В своих юношеских драмах Шиллер и есть этот «задушевный друг» героев — мятежника Карла Моора, несгибаемого республиканца Веррины и Фердинанда фон Вальтера, юноши, бросившего вызов миру сословного неравенства («Коварство и любовь»). Более того, они — это он сам! Он доверил им свои мечты о свободном, справедливом обществе, свою ненависть к деспотизму, свою жажду политической борьбы.
«Дух мой жаждет подвигов, дыхание свободы», — разве не выражена в этих словах Карла Моора его собственная заветная мечта?
Но что же, какие подвиги свершил он сам, Фридрих Шиллер? Бежал от деспота-герцога из Вюртемберга?.. Ему двадцать три года, а он вынужден скрываться в медвежьем углу, в лесном захолустье, да еще почитать себя счастливцем, что есть у него крыша над головой и хлеб насущный.
Какая тоска по большому делу, по реальной борьбе, для которой не созрела еще в те годы родина поэта, звучит в одной из сцен «Заговора Фиеско», где герой дает отповедь художнику, довольному тем, что он запечатлевает на своих полотнах высокие подвиги античности!
«Ты свергаешь тиранов на полотне, а сам остаешься жалким рабом. Мазком кисти ты освобождаешь государства, но не в силах разбить собственные цепи!.. Твоя работа — скоморошество! Видимость, уступи место деянию!..»
Единственное событие, прервавшее на время уединение поэта, — приезд в Бауэрбах Генриетты Вольцоген с дочерью.
Шарлотте Вольцоген, когда она познакомилась с Шиллером, было шестнадцать лет.
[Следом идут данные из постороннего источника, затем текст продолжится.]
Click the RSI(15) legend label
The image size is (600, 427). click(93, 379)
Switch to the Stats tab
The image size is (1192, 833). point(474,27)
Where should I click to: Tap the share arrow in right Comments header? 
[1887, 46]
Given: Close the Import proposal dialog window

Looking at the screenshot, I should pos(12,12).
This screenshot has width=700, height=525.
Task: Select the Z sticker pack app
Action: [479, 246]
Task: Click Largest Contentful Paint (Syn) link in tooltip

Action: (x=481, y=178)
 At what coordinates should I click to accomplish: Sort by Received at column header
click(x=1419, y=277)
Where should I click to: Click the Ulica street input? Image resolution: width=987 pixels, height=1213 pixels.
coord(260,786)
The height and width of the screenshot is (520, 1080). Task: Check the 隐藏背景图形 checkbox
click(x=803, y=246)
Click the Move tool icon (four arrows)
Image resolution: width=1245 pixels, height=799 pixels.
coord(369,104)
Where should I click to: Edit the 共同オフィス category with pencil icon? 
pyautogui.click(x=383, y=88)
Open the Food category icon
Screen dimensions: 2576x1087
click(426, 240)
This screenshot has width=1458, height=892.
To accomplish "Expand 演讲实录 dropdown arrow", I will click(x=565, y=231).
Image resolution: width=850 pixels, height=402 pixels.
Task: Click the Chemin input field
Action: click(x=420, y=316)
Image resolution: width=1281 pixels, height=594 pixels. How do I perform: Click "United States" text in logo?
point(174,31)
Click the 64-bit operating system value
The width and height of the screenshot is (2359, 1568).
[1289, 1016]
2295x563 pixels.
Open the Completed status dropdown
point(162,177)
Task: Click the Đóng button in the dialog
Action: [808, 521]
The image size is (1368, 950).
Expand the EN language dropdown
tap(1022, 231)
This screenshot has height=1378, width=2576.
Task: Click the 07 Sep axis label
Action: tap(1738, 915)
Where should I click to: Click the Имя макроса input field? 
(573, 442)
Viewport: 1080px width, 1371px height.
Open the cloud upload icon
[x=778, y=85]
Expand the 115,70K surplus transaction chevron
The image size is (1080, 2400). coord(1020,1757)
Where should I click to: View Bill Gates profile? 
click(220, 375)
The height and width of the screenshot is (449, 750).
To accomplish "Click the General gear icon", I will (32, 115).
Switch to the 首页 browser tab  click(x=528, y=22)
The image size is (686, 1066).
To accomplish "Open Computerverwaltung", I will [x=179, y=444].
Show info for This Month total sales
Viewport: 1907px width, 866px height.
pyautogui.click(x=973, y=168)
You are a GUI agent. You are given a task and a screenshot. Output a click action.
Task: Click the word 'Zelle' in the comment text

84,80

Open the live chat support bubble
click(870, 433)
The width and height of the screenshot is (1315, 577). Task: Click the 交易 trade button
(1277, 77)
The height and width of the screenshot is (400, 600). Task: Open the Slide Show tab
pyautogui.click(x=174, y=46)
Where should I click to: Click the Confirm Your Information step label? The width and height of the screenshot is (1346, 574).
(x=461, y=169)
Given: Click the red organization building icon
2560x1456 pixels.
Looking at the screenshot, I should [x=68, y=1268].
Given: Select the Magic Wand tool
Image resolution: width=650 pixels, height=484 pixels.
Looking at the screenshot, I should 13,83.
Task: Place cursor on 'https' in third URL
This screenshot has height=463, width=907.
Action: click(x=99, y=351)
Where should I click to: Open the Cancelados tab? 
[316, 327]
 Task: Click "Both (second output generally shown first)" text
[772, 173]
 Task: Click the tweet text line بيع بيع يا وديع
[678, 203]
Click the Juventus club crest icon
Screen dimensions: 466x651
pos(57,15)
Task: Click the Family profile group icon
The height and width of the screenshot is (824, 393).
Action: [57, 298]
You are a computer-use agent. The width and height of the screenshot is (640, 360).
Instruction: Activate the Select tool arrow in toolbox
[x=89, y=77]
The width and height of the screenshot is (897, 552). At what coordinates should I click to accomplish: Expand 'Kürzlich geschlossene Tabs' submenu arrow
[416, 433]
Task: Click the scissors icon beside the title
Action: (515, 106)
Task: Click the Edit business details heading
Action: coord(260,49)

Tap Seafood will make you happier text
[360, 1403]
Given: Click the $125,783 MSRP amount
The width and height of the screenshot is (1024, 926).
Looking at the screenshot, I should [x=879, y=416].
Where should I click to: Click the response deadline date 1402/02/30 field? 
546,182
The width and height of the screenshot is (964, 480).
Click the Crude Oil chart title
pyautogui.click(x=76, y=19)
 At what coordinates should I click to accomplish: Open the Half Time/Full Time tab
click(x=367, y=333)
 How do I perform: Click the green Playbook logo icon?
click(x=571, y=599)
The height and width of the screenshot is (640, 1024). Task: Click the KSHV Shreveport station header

Она слышала о поэте и раньше от братьев, воспитанников Карлешуле, знала о нем и от матери; после того как госпожа Вольцоген вместе с Шиллером поехала на представление «Разбойников» в Мангейм (это была та самая поездка, за которую поэт поплатился двухнедельным арестом), в доме Вольцогенов о Шиллере говорили как о надежде современной немецкой литературы.
Принял ли поэт дружеское расположение к нему матери и заинтересованность дочери за более глубокое чувство? Одинокий, оторванный от семьи, он особенно чувствителен в эти годы скитаний к теплу, ласковому слову. Должно быть, он во многом выдумал свою Лотту. У этой миловидной, но вполне заурядной девушки не было и отчасти той сердечной глубины, которую стремился найти в ней поэт. Не полюбил ли он в Лотте Вольцоген создание собственной фантазии? Какие-то черты ее портрета можно найти и в хрупкой Леоноре, жене Фиеско, и в светлокосой возлюбленной Фердинанда фон Вальтера— Луизе Миллер. Но поэт обманулся внешним сходством со своим женским идеалом. Напрасно было бы искать у Шарлотты Вольцоген хотя бы крупицы душевной силы шиллеровских героинь!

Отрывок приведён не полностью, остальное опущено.